§ ASSIGNED TASK:
Each line from the one containing "Open the main branch dropdown" to the end of the entries is to be repeated exactly, and no other line.

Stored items
———

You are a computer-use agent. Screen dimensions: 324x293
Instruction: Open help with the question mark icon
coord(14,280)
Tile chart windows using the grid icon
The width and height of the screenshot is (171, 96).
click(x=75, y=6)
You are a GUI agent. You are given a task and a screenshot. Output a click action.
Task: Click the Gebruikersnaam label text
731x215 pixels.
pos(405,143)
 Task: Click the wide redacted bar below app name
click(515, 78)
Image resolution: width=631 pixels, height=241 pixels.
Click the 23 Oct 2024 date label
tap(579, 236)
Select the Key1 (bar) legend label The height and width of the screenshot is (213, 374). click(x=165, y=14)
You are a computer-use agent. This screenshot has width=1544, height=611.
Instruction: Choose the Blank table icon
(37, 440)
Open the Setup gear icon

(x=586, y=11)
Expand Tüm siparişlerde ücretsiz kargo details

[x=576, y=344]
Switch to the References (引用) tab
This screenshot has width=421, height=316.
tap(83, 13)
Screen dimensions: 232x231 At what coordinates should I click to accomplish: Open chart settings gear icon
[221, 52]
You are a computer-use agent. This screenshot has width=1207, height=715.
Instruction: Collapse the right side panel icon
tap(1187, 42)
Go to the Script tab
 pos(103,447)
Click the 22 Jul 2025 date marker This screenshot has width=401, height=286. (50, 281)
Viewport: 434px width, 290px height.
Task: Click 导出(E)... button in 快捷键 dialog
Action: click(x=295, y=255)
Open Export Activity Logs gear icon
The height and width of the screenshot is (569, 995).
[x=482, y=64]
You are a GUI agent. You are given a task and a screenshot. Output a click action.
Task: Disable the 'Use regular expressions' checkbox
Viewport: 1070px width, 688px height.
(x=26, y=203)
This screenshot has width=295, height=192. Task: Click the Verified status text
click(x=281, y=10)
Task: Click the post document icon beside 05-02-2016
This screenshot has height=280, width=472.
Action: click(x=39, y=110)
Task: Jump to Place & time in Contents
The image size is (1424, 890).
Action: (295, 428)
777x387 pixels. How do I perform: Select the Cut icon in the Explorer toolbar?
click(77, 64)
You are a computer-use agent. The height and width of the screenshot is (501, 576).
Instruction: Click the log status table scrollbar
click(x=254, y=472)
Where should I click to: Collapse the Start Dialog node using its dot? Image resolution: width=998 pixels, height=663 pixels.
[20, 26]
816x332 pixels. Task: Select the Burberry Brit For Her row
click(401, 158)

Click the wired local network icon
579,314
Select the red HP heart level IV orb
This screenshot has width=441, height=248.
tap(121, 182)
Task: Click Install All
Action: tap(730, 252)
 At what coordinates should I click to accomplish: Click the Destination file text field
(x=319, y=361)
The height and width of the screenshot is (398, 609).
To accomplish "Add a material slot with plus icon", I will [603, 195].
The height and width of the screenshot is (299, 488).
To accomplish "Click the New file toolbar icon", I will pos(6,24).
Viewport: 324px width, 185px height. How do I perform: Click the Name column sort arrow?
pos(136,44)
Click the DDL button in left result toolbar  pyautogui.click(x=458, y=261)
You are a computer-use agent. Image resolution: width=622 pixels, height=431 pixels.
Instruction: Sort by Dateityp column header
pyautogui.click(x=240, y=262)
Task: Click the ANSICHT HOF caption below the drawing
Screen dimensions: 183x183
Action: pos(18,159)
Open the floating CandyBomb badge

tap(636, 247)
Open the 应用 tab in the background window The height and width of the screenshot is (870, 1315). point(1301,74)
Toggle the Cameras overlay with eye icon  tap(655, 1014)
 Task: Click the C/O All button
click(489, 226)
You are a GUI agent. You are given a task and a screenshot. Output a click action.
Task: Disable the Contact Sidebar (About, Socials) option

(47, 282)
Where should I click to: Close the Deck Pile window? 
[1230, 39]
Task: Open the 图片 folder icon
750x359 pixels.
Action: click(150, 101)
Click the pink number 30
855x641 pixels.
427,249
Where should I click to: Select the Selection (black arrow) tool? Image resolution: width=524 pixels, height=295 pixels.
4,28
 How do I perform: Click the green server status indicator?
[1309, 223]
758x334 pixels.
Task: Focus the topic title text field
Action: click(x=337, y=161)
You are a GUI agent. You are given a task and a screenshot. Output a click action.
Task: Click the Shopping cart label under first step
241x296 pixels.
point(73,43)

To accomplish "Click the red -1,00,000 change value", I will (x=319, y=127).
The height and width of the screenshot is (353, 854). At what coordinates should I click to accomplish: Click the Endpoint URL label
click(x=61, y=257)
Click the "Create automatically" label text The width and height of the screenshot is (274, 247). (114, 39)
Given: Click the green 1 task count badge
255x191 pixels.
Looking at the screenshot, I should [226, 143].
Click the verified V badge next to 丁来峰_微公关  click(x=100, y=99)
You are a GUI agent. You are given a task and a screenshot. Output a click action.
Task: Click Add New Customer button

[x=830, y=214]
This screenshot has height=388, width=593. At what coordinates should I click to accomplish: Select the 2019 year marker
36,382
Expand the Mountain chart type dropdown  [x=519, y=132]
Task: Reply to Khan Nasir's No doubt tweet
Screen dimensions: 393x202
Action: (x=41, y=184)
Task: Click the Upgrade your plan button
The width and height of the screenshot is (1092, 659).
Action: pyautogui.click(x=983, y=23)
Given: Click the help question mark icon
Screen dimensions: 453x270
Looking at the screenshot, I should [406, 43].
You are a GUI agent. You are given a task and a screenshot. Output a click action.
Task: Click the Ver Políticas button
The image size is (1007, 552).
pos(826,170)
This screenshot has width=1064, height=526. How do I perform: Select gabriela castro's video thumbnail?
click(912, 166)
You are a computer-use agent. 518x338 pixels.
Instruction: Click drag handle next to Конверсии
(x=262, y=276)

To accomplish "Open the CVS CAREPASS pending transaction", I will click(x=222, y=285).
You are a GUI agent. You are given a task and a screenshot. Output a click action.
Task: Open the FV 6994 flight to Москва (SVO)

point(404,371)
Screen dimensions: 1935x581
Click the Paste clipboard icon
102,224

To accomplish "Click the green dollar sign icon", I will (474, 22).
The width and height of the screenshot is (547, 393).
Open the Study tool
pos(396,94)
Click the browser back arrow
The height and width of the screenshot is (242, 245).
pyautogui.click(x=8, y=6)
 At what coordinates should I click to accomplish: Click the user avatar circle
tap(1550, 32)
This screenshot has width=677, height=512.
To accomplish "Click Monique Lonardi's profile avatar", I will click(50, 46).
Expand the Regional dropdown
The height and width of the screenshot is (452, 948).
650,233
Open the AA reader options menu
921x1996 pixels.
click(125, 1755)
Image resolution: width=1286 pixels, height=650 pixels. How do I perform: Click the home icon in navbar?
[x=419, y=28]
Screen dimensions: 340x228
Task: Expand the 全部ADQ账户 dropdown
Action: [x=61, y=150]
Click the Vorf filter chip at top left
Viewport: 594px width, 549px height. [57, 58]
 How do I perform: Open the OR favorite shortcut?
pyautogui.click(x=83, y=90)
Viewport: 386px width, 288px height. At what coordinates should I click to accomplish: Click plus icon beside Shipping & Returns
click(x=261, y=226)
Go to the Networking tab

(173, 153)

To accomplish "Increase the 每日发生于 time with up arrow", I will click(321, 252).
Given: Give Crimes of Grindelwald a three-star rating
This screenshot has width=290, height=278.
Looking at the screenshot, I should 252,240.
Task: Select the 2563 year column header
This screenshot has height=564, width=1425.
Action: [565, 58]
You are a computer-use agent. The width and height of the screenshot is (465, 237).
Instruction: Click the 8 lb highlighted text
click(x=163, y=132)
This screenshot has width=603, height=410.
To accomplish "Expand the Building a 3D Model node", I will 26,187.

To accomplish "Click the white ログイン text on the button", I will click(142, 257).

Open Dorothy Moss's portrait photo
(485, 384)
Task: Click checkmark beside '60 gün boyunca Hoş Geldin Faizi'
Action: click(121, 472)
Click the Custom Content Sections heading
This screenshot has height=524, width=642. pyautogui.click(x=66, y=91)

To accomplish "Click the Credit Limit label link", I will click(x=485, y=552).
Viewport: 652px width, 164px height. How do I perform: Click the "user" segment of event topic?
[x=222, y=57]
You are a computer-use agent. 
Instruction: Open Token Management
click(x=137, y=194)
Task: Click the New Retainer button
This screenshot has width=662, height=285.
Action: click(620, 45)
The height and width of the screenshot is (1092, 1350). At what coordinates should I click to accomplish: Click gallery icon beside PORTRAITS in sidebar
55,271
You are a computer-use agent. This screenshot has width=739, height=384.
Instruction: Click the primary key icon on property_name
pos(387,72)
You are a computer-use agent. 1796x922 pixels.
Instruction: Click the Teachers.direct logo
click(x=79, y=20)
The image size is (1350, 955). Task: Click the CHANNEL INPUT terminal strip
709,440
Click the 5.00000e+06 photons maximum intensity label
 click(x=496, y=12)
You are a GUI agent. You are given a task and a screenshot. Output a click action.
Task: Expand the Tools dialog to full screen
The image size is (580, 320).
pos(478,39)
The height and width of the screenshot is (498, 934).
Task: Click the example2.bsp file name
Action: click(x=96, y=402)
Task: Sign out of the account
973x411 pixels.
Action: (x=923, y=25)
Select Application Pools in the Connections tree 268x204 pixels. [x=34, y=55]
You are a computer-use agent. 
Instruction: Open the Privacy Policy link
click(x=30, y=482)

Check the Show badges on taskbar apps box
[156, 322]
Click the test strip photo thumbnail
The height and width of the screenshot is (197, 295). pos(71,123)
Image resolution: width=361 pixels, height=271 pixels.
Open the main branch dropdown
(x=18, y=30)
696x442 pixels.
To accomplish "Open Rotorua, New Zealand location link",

———

§ RESULT OF THE EXERCISE:
Open the main branch dropdown
(x=18, y=30)
696x442 pixels.
To accomplish "Open Rotorua, New Zealand location link",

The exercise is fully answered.